[Task to complete]:
Format the material from the line containing "Given: Select the bullet text Vomiting" through the line containing "Looking at the screenshot, I should", both included, as a Markdown table with the columns Row and Line. Skip blank lines and omit the pictures.

[Entries]:
┄┄┄┄┄┄

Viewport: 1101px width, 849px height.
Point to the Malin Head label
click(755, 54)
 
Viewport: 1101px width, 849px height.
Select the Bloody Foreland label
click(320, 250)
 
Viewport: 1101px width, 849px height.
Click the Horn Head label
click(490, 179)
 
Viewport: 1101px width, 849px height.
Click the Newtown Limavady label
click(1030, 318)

┄┄┄┄┄┄

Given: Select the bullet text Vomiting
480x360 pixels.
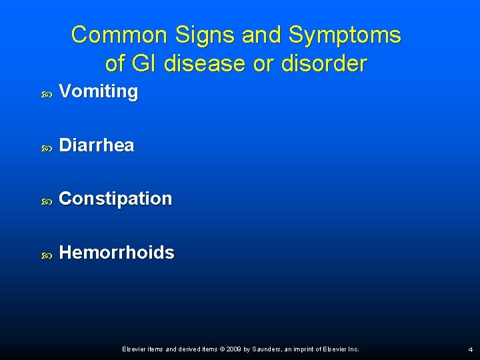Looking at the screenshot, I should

┄┄┄┄┄┄

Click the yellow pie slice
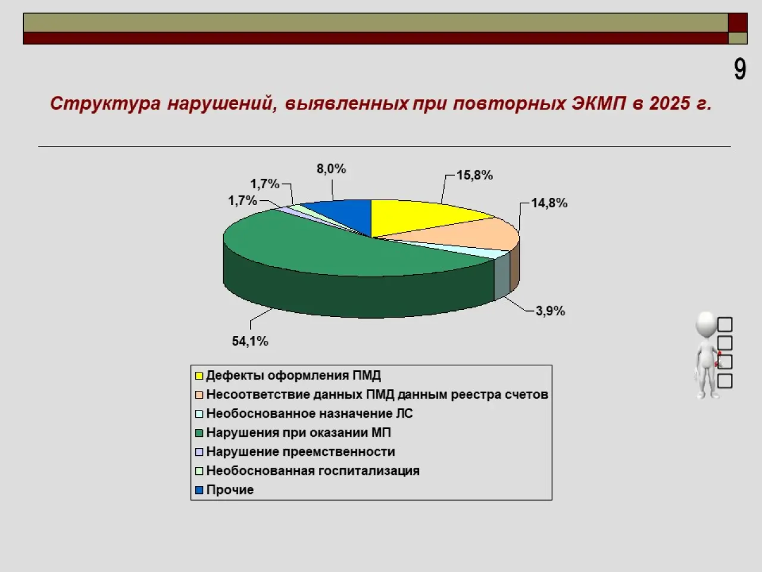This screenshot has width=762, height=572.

┄┄┄┄┄┄

[Answer]:
| Row | Line |
|---|---|
| 1 | Given: Select the bullet text Vomiting |
| 2 | 480x360 pixels. |
| 3 | Looking at the screenshot, I should |